Perhaps the greatest divide on the American political right is that between libertarians, who are frequently socially liberal, and religious conservatives.  Inasmuch as this large divide is still not as expansive as that between even libertarians and secular liberals, common ground clearly exists.  Where the right diverges tends to be along the line of “and so,” following upon the insistence of limited government.  Indeed, religious conservatives’ complaint (I assert, as one) is often that libertarians tend to stop immediately after the demand to be left alone.
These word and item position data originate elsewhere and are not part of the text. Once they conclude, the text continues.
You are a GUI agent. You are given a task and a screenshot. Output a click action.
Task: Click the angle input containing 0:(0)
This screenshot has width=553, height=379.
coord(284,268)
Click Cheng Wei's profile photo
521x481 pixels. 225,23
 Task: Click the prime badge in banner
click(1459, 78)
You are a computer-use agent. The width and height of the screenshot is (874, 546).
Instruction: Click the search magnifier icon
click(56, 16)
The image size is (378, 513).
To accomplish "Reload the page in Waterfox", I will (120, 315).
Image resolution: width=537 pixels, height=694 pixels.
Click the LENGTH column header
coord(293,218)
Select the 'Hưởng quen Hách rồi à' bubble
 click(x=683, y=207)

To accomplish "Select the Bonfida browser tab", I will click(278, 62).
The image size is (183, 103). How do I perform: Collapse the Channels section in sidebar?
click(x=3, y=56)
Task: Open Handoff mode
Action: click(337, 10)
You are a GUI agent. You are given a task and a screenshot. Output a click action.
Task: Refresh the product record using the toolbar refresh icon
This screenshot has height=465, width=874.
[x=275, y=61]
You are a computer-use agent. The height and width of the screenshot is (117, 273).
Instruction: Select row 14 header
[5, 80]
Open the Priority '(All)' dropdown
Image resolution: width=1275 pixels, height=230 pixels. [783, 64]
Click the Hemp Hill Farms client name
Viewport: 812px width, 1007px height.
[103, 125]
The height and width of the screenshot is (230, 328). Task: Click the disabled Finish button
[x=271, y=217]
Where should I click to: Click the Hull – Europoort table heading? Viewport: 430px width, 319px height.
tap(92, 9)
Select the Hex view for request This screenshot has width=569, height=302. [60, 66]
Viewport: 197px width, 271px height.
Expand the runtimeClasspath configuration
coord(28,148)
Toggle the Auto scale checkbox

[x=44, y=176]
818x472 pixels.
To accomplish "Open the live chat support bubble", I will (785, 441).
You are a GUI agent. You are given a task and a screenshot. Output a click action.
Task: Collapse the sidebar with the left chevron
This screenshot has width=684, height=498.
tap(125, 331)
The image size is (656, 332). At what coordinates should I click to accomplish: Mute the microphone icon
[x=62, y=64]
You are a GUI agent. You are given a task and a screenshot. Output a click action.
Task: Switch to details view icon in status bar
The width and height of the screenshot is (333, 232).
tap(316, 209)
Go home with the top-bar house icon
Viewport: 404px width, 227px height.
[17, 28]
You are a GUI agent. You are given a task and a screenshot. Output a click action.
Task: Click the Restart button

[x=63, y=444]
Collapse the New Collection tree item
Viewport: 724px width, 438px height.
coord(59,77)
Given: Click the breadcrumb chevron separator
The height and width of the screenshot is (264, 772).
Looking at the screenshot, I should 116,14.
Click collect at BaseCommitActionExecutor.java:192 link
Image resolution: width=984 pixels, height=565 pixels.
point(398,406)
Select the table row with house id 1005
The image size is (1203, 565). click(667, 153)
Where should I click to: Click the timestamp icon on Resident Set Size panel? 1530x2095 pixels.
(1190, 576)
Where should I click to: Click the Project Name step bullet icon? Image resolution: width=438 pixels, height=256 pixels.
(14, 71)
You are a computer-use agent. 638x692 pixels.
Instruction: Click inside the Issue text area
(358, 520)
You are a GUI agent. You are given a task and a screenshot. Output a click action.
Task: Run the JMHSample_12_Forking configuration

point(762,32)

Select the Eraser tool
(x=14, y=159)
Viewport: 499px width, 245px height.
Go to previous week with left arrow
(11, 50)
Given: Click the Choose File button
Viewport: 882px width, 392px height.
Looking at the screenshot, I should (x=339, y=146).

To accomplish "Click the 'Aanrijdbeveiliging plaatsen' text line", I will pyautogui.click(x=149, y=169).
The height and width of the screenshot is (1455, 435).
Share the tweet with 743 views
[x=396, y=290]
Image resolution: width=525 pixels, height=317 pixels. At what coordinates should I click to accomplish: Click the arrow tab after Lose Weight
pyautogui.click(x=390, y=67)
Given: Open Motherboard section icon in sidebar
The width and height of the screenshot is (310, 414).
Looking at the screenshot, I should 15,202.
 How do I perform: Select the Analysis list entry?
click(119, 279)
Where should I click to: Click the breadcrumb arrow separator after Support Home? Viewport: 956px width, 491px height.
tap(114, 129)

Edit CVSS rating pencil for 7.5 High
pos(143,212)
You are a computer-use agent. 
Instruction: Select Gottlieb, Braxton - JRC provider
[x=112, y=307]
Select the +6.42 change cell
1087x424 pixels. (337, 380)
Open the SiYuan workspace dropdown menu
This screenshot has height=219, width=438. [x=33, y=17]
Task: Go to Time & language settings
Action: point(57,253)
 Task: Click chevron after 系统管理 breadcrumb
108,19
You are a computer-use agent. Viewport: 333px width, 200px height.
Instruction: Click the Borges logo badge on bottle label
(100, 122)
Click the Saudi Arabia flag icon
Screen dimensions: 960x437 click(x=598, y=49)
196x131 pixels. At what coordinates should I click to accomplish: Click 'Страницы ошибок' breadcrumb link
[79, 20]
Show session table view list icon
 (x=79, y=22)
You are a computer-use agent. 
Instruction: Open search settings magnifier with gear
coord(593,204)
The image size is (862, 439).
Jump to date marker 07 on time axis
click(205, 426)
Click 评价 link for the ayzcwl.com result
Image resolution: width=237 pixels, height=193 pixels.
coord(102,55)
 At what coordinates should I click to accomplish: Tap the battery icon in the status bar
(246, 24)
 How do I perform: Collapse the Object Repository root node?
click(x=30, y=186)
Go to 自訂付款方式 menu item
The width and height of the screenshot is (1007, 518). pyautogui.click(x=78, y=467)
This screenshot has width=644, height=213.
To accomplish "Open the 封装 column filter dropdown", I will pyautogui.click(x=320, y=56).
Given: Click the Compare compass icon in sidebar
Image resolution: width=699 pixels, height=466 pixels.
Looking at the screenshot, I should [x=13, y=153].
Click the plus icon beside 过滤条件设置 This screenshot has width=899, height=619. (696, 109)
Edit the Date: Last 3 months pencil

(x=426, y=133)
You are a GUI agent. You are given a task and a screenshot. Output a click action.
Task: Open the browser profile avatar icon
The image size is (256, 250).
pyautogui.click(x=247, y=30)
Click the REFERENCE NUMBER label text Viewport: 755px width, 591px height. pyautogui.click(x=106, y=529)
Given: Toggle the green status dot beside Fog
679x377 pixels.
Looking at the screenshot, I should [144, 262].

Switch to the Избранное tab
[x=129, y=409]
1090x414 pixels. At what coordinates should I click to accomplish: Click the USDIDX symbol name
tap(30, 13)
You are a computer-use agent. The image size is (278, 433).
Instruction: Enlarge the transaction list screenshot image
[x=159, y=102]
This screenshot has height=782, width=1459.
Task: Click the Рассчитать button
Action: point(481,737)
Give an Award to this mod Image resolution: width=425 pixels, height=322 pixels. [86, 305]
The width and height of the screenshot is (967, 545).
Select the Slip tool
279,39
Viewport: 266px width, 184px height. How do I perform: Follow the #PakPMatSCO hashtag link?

In a First Things article from last April (subscription required), Providence College English Professor Anthony Esolen offers an excellent starting point for considering the matter.  I suspect that many libertarians might be able to go as far as agreeing with the principles described in this paragraph:

These other centers of authority were embedded in a history of their own that rightly commanded reverence.  Therefore the right of inheritance is the most jealously guarded liberty in Magna Carta.  You may not pillage a man’s castle simply because he happens to have died.  We mistake the matter entirely if we consider such a right only in terms of wealth retained.  The right of inheritance allowed a family the same kind of being extending through the centuries that the nation enjoyed.  It honored the family as not merely a biological happenstance within the state but as a metaphysical and political reality that preceded the state.

Esolen goes on to extend a similar importance to rights of association, with the development of fraternities, which can be translated into the modern world as private groups of individuals who share common principles or goals.  One could even go so far as to include villages as voluntary associations marked geographically.

Where the question begins to get sticky, in the modern political discourse, is with the “and so.”  In this context, it is not possible to be a family or fraternity of one.  Something beyond individualism is needed if rights opposing the state are to be maintained.  In terms of the family, that means a cultural preference for those forms that are most deeply connected with lineage and public policy that does not, at least, interfere with their development.  In terms of free association, that means insisting on space in which those of like mind can join together, including in the formation of municipal governments.  Here, freedom of association and federalism unite.

The inherent power of government creates a strong incentive for its possessors to create methods of bequeathing it to those whom they prefer to wield it.  The most recent finding of the American experiment (still in process) is, arguably, that it is insufficient to place paper boundaries around that force.  We must voluntarily submit to other forms of authority — disaggregated and organic — that restrict government by their presence.  Their absence merely creates a void.